Short task = Continue the squeak-dev thread below about WideString hash speed, starting right after its last line.

Text excerpt =

[squeak-dev] WideString hash is way slower than ByteString hash.

Fri May 14 23:35:05 UTC 2010

The cardinal rule of running benchmarks is to compare apples to apples.
 You've compared apples to oranges, i.e. an optimized reimplementation of
WideString>>hash that eliminates the mapping of codes to characters, against
the vanilla Squeak implementation.  You need to at least compare the NB
implementation against

WideString methods for comparison
fastHash
| stringSize hash low |
stringSize := self size.
hash := ByteString identityHash bitAnd: 16rFFFFFFF.
1 to: stringSize do: [:pos |
hash := hash + (self wordAt: pos).
"Begin hashMultiply"
low := hash bitAnd: 16383.
hash := (16r260D * low + ((16r260D * (hash bitShift: -14) + (16r0065 * low)
bitAnd: 16383) * 16384)) bitAnd: 16r0FFFFFFF.
].
^ hash

| s n |
s := (WideString with: (Character value: 16r55E4)) , 'abcdefghijklmno'.
n := 100000.
{ [1 to: n do: [:i| s fastHash. s fastHash. s fastHash. s fastHash. s
fastHash. s fastHash. s fastHash. s fastHash. s fastHash. s fastHash]]
timeToRun.
  [1 to: n do: [:i| s hash. s hash. s hash. s hash. s hash. s hash. s hash.
s hash. s hash. s hash]] timeToRun. }

     #(829 1254)

ASo your measurements tell us nothing about a general comparison of NB
against the Squeak VM or Cog.  They only demonstrate (unsurprisingly) that a
loop summing integers in an array goes PDQ.  On the other hand my numbers
showed Cog 10x faster than the Squeak interpreter when executing exactly the
same bytecode.

best
Eliot

On Fri, May 14, 2010 at 4:13 PM, Igor Stasenko <siguctua at gmail.com> wrote:

> And besides, if someone would bother implementing a primitive
> for hasing the WideString, i doubt that he will go and create
> an instances of Character for each indice, and then read its value and
> only then use
> it for hashing.
> So, i don't think this is cheating. Its just an optimization :)
> Of course, Cog , even if it optimize things cleverly, still has to
> follow a code, and should create a real instances of Character,
> simply because it is written so, and it should honor the language
> semantics.

Given entries =
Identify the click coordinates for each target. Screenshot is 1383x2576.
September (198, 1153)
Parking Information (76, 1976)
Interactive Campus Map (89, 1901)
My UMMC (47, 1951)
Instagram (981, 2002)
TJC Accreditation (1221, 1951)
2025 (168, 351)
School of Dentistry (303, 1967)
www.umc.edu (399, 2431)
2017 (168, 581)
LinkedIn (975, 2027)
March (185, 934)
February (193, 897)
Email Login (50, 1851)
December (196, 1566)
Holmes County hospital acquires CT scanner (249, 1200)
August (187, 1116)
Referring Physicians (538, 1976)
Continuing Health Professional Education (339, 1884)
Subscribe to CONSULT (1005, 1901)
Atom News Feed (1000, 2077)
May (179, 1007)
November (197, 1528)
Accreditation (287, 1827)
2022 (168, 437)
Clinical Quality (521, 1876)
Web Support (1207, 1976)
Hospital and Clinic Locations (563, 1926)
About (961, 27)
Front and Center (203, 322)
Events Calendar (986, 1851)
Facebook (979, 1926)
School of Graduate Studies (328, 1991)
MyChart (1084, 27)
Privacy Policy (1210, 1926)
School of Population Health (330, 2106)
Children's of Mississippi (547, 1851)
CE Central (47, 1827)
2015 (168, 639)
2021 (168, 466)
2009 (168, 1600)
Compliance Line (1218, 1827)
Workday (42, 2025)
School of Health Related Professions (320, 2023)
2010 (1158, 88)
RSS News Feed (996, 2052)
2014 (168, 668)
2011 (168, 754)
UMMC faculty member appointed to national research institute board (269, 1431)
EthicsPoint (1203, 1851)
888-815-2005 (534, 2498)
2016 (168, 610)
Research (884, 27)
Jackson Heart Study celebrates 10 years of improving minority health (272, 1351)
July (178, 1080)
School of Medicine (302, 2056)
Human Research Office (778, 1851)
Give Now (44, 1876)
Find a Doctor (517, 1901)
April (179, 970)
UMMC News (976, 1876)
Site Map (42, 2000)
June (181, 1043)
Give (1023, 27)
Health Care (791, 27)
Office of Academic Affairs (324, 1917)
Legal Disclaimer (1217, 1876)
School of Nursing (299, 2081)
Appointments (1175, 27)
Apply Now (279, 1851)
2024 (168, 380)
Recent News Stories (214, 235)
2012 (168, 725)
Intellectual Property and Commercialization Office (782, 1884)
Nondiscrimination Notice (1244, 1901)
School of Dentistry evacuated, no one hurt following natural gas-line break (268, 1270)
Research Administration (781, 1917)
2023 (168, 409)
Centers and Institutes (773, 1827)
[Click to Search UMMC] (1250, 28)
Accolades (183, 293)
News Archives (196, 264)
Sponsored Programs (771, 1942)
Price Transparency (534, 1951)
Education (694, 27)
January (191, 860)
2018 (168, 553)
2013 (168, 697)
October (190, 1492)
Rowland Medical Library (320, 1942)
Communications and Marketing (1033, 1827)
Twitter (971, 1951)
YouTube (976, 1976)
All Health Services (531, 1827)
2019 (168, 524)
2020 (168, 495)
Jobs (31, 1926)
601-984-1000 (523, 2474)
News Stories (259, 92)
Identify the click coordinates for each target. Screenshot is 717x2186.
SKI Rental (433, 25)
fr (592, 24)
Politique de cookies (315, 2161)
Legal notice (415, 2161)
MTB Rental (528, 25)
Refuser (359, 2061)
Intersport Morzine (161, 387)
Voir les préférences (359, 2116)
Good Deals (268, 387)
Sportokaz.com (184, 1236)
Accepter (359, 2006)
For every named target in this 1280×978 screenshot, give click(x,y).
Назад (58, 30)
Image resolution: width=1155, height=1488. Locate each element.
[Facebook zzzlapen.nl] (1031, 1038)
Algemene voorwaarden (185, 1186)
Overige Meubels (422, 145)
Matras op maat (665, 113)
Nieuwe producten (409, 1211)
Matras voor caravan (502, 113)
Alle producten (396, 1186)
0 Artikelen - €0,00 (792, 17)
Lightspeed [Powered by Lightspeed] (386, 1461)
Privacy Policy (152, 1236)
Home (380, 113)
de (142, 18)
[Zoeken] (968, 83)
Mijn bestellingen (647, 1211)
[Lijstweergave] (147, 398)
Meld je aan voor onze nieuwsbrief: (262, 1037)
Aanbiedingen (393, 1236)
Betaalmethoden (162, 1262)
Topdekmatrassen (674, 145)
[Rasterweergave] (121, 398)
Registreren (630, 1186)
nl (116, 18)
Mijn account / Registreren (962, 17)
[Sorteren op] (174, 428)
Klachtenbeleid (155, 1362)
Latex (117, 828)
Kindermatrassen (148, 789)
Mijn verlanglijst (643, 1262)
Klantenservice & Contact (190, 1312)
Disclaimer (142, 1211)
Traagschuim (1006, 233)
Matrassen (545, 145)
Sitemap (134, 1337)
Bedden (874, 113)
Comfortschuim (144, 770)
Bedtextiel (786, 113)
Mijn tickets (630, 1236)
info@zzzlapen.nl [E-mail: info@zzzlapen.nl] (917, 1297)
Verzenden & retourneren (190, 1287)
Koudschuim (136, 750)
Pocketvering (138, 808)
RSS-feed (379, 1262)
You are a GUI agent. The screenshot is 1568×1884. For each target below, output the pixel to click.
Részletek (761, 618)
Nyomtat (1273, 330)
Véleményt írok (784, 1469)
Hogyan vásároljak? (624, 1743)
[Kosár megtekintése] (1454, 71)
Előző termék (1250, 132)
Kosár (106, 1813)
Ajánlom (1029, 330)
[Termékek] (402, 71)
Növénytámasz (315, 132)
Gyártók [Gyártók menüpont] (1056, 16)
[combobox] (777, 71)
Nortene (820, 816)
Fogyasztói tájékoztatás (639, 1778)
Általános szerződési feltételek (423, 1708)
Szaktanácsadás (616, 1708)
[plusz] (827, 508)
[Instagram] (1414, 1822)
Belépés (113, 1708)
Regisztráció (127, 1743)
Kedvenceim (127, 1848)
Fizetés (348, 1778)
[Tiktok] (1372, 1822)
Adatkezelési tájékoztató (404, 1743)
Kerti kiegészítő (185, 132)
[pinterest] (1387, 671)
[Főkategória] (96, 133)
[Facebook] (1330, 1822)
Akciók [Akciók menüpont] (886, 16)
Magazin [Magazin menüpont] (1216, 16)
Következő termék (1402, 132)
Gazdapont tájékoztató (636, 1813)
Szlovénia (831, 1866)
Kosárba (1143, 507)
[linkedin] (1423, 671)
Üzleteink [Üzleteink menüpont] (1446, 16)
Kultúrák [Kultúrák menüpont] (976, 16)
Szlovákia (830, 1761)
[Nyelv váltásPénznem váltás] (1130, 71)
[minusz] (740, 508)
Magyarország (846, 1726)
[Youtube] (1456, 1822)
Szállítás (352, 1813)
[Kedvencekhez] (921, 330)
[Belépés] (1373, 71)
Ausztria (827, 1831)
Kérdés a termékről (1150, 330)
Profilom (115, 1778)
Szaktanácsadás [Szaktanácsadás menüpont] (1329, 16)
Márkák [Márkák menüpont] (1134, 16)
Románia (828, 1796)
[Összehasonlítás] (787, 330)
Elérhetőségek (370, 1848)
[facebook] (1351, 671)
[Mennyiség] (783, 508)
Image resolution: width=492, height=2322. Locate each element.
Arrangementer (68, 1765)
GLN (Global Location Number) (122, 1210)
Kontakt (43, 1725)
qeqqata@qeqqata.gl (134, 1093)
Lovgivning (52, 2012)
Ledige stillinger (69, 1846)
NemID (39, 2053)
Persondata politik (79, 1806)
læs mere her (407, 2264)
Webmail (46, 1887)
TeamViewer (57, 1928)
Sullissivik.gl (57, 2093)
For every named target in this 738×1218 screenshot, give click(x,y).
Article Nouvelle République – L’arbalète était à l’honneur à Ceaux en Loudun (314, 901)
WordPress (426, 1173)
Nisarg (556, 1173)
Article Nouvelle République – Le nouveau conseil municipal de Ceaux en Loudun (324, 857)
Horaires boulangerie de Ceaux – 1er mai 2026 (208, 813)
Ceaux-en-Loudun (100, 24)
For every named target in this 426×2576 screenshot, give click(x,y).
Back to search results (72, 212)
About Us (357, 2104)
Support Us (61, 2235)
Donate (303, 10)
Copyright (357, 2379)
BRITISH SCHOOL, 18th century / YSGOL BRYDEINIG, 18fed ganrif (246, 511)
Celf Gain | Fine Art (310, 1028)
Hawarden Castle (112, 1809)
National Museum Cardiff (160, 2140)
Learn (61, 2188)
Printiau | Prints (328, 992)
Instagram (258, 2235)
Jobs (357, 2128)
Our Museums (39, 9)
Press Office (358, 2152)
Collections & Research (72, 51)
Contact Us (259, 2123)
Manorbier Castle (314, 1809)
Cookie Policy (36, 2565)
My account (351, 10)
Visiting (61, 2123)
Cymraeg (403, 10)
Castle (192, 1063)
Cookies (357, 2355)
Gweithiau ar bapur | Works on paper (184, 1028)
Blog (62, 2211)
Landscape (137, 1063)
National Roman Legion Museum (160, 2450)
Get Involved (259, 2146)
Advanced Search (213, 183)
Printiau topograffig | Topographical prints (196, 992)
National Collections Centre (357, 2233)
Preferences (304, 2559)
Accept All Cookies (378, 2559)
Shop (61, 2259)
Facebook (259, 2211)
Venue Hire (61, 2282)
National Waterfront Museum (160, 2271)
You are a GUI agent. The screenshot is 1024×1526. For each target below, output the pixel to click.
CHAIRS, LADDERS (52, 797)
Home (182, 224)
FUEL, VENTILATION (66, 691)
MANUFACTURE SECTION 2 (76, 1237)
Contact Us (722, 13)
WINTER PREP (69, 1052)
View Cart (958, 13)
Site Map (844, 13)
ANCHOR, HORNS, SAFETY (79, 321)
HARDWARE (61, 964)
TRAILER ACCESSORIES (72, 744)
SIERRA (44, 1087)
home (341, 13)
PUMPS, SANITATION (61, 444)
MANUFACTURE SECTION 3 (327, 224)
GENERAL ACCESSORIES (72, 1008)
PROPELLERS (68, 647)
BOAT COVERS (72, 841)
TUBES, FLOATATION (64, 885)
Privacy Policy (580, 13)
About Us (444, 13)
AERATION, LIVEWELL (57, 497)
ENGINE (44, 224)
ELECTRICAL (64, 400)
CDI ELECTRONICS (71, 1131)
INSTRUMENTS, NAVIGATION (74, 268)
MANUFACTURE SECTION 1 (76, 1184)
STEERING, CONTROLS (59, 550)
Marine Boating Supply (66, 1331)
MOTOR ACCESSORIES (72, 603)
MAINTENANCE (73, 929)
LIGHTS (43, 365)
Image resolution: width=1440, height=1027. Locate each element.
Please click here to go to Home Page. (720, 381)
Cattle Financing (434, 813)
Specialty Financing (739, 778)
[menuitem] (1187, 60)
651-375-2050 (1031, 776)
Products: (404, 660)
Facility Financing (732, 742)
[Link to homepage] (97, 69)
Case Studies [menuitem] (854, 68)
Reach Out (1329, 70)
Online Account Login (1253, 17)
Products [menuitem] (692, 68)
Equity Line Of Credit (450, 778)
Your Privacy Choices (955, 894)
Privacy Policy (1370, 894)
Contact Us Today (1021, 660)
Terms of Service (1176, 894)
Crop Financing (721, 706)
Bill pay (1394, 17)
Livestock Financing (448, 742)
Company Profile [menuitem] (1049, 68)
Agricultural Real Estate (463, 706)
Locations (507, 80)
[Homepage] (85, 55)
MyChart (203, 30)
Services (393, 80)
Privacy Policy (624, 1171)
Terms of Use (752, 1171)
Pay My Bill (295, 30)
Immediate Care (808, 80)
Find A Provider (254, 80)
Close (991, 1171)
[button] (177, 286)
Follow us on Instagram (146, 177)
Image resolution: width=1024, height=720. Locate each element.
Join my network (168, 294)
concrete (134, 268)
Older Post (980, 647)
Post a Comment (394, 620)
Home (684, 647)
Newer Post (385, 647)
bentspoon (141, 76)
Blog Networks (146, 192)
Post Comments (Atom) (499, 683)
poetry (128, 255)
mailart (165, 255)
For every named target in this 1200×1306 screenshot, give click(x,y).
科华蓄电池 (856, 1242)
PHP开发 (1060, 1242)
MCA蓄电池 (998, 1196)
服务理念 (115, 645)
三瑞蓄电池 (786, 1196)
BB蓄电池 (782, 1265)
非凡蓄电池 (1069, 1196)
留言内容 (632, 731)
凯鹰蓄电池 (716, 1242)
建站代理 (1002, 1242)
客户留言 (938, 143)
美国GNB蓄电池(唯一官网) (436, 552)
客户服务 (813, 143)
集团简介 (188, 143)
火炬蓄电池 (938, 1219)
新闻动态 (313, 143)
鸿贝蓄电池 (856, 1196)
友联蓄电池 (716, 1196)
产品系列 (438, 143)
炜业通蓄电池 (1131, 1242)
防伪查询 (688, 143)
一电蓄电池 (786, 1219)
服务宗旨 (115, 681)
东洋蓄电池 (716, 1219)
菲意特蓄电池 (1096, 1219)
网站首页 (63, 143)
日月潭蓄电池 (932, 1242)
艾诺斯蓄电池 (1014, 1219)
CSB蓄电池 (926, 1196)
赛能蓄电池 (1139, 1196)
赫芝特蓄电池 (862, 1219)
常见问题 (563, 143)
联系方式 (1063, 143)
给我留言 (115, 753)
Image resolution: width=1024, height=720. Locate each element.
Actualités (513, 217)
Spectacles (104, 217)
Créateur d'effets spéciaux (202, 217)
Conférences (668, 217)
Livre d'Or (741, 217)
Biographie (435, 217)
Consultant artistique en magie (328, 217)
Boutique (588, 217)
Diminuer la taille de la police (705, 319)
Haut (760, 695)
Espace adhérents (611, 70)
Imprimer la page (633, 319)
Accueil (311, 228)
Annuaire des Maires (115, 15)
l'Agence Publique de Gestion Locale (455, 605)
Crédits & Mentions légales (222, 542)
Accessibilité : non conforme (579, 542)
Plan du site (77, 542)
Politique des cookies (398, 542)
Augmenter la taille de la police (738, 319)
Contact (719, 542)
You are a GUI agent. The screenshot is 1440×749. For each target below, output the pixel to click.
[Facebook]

Expected output =
>
>
> On 15 May 2010 01:53, Igor Stasenko <siguctua at gmail.com> wrote:
> > On 15 May 2010 01:38, Eliot Miranda <eliot.miranda at gmail.com> wrote:
> >> Hi Igor,
> >>     is the NB implementation mapping the character codes in the wide
> strings
> >> into Character objects and taking the character hashes?  If so, very
> cool.
> >>  The NB code is very fast.  If on the other hand you're just
> >> short-circuiting the character code lookup then you're cheating :)
> >>
> > What mapping you have in mind?
> >
> > WideString>>at: index
> >        "Answer the Character stored in the field of the receiver indexed
> by
> > the argument."
> >        ^ Character value: (self wordAt: index).
> >
> > Character class>>value: anInteger
> >        "Answer the Character whose value is anInteger."
> >
> >        anInteger > 255 ifTrue: [^self basicNew setValue: anInteger].
> >        ^ CharacterTable at: anInteger + 1.
> >
> > (Character classPool at: #CharacterTable) withIndexDo: [:ch :i | self
> > assert: (ch asInteger = (i-1))]
> >
> > So, it is 1:1 correspondence between word, stored in wide string (self
> > wordAt: index),
> > and Character value, used for hashing. So, no mapping required.
> >
> >
> > --
> > Best regards,
> > Igor Stasenko AKA sig.
> >
>
>
>
> --
> Best regards,
> Igor Stasenko AKA sig.
>
>
-------------- next part --------------
An HTML attachment was scrubbed...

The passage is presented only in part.